Control, change, Health & Nature
Updated: Jul 1
Thinking back to where the interest in integrating nature connectedness and tinnitus management began, two patients that I saw in my Audiology practice spring to mind; Claire and Liam*.
Claire presented with normal hearing but sudden onset persistent tinnitus. She was referred to me by the ENT Consultant as she was finding it hard to cope with the intrusiveness of her tinnitus.
Claire loved to walk. She had a special hill on the Quantocks where she would sit and watch the buzzards soar and the hues of the heather change colour with the seasons. But when her tinnitus started she felt a horror that she couldn't leave her tinnitus behind and that the tranquility of her special place was lost. Claire described feelings of grief. A grief for the loss of silence. Claire stopped walking.
We talked about this and discussed the potential mechanisms of tinnitus and this put her mind at rest as she had previously had difficulty in articulating to her family how much impact the tinnitus was having.
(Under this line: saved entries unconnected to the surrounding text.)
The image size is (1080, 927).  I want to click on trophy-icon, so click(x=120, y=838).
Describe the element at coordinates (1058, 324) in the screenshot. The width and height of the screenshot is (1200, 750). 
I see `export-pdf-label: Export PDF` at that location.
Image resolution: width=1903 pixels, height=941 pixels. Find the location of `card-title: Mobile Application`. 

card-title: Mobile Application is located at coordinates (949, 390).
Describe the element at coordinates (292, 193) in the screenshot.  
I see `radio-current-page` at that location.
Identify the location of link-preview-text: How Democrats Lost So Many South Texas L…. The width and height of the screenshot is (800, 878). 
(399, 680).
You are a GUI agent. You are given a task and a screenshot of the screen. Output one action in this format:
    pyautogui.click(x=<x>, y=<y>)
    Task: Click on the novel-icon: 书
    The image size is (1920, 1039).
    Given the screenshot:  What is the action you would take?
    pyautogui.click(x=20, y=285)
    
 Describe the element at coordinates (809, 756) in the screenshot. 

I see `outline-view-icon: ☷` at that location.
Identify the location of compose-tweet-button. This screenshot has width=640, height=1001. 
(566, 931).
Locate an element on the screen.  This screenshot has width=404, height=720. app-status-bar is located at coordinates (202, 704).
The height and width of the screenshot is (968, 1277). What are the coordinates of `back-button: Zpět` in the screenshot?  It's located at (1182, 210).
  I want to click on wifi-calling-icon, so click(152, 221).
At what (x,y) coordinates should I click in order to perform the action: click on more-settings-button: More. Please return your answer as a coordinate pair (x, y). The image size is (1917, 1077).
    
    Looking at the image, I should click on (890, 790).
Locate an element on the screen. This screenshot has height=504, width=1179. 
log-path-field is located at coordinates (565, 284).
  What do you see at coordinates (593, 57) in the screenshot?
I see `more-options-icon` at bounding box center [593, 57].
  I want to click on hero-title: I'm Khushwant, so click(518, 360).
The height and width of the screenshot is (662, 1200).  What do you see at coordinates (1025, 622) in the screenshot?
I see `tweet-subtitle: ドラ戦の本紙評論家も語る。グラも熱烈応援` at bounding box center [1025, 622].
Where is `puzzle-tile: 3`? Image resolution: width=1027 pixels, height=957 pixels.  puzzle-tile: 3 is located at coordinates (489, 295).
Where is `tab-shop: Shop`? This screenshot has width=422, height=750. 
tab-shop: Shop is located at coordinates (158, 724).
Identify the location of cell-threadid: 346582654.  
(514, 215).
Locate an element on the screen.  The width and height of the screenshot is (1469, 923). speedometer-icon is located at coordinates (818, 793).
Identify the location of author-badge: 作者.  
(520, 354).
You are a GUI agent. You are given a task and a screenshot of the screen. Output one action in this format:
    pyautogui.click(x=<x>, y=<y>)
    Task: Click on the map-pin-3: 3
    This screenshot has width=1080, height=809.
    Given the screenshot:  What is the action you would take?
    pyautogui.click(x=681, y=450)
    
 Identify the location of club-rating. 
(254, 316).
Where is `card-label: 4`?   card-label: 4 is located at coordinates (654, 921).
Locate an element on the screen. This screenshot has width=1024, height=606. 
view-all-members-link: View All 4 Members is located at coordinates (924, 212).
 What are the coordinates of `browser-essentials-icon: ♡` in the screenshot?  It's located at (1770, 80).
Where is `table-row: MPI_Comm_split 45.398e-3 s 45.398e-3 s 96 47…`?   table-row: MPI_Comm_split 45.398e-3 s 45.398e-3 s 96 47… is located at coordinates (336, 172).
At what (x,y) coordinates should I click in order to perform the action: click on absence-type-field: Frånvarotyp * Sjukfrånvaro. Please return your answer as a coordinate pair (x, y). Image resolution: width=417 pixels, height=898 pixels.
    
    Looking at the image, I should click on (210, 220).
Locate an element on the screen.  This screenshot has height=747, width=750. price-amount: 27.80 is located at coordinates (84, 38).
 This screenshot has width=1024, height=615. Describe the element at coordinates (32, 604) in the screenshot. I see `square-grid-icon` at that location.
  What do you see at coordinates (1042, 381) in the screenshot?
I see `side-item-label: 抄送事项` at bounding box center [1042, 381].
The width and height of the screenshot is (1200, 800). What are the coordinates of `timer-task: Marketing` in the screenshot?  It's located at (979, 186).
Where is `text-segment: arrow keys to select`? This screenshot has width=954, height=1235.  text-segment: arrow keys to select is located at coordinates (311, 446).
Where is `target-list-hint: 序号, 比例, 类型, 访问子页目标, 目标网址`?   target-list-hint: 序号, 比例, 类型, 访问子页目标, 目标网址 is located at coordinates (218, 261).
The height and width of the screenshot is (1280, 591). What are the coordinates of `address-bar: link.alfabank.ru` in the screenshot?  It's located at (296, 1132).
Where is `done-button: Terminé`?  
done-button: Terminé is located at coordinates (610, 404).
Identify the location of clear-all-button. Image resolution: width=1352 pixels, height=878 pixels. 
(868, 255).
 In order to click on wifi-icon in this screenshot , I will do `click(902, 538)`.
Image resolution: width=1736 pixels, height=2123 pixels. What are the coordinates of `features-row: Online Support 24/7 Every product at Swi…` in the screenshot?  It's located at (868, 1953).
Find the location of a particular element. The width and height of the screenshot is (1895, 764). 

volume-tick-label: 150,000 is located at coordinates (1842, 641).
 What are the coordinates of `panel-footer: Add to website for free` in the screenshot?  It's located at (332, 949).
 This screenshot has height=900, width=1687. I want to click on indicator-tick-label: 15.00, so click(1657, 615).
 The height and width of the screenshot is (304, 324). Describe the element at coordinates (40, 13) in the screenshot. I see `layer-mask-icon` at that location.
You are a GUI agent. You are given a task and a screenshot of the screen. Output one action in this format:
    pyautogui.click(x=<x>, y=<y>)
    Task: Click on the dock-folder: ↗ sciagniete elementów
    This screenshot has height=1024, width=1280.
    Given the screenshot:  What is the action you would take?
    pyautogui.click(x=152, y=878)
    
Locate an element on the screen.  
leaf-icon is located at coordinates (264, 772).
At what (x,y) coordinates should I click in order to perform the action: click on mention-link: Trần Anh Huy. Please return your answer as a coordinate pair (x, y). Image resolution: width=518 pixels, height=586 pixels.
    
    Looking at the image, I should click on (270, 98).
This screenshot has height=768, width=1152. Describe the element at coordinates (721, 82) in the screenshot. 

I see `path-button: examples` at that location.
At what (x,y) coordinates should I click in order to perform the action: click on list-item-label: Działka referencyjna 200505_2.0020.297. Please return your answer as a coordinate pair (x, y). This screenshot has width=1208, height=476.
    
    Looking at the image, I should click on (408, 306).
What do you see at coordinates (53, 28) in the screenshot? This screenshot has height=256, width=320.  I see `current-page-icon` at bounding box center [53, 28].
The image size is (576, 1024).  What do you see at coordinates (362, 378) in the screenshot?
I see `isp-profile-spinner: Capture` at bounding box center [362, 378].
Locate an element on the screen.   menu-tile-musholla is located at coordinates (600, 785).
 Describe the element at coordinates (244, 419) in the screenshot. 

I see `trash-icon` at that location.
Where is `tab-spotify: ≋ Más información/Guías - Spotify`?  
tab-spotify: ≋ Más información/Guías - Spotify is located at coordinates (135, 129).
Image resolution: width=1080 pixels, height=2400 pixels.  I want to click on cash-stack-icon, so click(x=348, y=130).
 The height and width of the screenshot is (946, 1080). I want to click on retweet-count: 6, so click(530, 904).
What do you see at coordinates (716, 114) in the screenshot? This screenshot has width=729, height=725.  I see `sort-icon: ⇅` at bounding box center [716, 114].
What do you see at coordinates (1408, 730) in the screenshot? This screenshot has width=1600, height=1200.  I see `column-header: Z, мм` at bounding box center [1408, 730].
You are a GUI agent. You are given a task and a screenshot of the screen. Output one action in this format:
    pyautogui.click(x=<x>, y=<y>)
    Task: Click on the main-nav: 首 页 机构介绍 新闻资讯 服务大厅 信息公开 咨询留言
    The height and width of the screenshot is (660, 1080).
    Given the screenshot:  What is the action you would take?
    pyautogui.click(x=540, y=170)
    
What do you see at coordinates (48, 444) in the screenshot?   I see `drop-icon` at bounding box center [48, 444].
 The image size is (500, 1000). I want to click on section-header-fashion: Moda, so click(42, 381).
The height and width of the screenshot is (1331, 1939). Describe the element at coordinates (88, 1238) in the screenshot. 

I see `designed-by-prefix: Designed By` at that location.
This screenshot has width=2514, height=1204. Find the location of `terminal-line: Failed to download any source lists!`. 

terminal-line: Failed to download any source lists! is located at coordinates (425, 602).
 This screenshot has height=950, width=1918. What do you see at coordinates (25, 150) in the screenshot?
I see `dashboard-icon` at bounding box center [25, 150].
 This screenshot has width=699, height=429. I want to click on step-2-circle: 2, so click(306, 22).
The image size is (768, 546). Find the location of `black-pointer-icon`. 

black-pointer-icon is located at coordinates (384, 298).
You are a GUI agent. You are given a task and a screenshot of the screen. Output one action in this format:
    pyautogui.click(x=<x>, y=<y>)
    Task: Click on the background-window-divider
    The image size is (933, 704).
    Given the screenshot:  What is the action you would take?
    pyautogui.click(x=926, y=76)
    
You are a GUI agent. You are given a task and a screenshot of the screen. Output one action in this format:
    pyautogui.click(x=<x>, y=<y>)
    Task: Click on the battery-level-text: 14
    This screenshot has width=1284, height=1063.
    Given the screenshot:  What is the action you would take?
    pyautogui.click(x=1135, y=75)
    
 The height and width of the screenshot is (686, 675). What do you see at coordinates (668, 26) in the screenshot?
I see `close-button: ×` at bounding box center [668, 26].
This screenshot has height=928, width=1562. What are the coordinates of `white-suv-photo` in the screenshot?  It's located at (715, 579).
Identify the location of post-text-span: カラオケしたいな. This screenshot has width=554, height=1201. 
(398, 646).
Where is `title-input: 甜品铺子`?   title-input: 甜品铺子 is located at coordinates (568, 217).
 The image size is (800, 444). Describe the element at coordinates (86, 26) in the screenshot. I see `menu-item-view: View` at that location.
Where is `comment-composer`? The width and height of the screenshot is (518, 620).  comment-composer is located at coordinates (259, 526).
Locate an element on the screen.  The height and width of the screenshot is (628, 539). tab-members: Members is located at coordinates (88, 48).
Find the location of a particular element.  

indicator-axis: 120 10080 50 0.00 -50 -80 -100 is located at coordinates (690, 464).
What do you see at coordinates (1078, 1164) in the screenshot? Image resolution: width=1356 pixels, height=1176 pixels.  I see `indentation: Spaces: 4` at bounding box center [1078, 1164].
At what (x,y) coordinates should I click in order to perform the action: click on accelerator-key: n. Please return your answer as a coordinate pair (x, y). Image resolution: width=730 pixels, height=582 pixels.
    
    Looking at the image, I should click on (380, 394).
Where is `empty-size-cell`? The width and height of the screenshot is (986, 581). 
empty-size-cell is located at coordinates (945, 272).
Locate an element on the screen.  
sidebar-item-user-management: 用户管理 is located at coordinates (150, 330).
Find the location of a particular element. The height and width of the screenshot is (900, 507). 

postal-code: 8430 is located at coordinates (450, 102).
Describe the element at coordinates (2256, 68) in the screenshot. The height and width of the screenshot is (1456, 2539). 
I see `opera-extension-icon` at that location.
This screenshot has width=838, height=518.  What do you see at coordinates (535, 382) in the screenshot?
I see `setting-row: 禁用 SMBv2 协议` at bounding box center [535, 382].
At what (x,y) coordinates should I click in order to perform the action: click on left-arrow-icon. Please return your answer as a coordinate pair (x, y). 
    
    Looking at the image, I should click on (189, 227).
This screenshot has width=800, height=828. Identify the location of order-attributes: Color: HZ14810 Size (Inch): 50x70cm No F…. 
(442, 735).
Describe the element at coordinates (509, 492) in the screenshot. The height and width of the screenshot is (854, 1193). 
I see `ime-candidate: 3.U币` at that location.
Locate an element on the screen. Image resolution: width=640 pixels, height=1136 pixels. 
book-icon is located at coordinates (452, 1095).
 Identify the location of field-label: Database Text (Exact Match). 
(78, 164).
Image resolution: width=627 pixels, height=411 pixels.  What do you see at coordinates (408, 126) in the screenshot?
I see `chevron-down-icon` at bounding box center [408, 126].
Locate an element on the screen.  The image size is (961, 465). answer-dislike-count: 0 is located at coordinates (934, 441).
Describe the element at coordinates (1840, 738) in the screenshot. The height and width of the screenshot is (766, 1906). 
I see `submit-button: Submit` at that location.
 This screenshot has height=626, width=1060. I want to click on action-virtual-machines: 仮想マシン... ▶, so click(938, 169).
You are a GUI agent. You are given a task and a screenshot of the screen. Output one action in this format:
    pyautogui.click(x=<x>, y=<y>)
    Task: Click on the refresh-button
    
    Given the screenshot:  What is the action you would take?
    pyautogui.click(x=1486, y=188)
We talked about that impact. Tinnitus 'per se' had not stopped her from walking, in the same way as a leg injury might have, but the lack of control and feelings of her inability to change her condition led to the feelings of loss and grief.
Together we devised a programme of reconnection. We looked at using nature to maintain the joy in her life and over time Claire returned to her 'sit spot' and used it as a place to unwind and returned to her daily walks, which helped her physical and mental health. The intrusiveness of the tinnitus faded into the background.
A combined approach and habituation meant that Claire could now live well with her tinnitus.
Liam came to see me to have some hearing aids fitted, to help him to hear in noisy meetings and conferences with his high pressured job. Liam was very distressed by his tinnitus and felt that his hearing loss was the "least of his troubles". Liam, a dad of two boys had recently moved to the edge of the Somerset Levels for a quieter life living in the country. However for Liam the move had seemingly magnified his tinnitus. When he was living in town his tinnitus 'blended in' with the near constant traffic noise and was less intrusive and bothersome. Living on the edge of a sterile landscape with minimum birdsong and natural sounds, Liam's tinnitus had 'ramped up' and depression had set in as he had undertaken an expensive house move only to have tinnitus become an "ever present monster" that loomed large in his life, the more Liam thought about it. And Liam thought about it a lot.
After fitting hearing aids Liam was encouraged to visit a local wooded community space and get involved in a community group. A combined approach and again habituation meant that the impact that the tinnitus had on Liam's life greatly diminished. Liam felt that he could "control his tinnitus" by using his hearing aids and tapping into nature.
These aspects of change and control are hugely impactful on the ability of an individual to rehabilitate and live well with any long term health condition. As has been shown by Sirios et al (2006)  individuals that hold the belief that they can control ones own health showed less depression and had a greater sense of well-being. However, there are many health conditions where the sporadic nature and unpredictability of the onset of their symptoms can make it hard to live as enriched life as they would like.
As my interest in Rewilding has grown and to hear it's many vocal opponents citing concerns about loss of rural identity and the criticisms from neighbours that our land looks messy, these health and social themes of change and control are ever present again. One of the interesting features of Rewilding is that by allowing nature to take the lead and reducing human's control over the ecological processes many people feel anxiety and seek to resist change- to maintain the status quo- to maintain the internal locus of control.
'Locus of control' is the degree to which people believe that they, as opposed to external forces (beyond their influence) have control over the outcome. To surrender your internal locus of control of your land and trusting in nature takes a huge leap of faith.
When we now work with nature connectedness embedded in our tinnitus programmes, the wilder land, it's nature rich environment and 'living soundscape' (eg birdsong, tree noises, water flowing etc) inspires awe and joy, and is the most valuable resource for sound enrichment which is central to helping individuals to live better alongside their health condition.
* The names of the individuals have been changed to maintain confidentiality.
Sirois FM, Davis CG, Morgan MS. "Learning to live with what you can't rise above": control beliefs, symptom control, and adjustment to tinnitus. Health Psychol. 2006 Jan;25(1):119-23.